Un pensiero su “DIFENDERE GLI ANIMALI AUGURANDO LA MORTE AGLI UMANI

  1. Camilla A. dice:

    Ah sì, quelli che difendono la vita invocando la morte altrui sono una simpatica categoria. Molto trasversale, peraltro: li trovi in qualsiasi punto dello spettro politico, anche se verso gli estremi diventano più chiassosi e più consapevoli (cioè, lo fanno sentendosi fighi, investiti di chissà quale missione purificatrice).
    Se posso offrire la mia opinione, io ci vedo dietro una dinamica che affonda le sue radici nella notte dei tempi: i totalitarismi possono averle dato una veste di finta rispettabilità ed un armamentario retorico, ma la voglia di lanciare la prima pietra è vecchia come il mondo.
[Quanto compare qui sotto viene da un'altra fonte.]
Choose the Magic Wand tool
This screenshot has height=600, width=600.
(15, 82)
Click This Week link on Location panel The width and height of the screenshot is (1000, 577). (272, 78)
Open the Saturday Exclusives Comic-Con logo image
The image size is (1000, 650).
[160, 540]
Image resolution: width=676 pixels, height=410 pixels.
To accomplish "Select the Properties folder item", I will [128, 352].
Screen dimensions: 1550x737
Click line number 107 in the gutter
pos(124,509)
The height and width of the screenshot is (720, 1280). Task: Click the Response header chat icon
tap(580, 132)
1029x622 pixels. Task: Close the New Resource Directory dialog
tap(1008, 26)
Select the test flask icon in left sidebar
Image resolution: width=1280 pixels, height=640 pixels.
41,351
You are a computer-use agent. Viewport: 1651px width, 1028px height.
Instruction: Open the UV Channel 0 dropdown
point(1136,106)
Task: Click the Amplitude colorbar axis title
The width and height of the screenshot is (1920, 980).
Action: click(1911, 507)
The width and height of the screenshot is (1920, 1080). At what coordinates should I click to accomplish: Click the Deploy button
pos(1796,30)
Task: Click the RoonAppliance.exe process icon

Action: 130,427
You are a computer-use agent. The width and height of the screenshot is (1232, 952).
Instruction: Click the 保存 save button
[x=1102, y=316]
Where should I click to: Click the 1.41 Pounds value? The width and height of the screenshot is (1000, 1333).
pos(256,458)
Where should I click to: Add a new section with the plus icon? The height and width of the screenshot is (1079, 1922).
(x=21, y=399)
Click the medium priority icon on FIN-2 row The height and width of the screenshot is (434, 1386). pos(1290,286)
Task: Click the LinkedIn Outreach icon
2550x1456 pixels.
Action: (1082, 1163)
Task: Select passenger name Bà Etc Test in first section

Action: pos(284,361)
Credo che alla base ci stia la tendenza umana a volerci credere migliori di quello che siamo e ad usare qualsiasi trucchetto pur di riuscirci: una roba del tipo “se loro sono cattivi, e io ne invoco la punizione, allora sono buono per forza”.
    Ma non escludo la frustrazione, la dissonanza cognitiva, il piacere sadico di potersi atteggiare a giudice e pure a boia se la circostanza lo richiede (e se non schizza il sangue, che quello sporca), il conformismo e la pura e semplice mancanza di immaginazione ed empatia.
    Comunque: c’è una soluzione per relazionarsi a queste persone che non sia il “mannaggiateeachitipagalaconnessioneainternet”?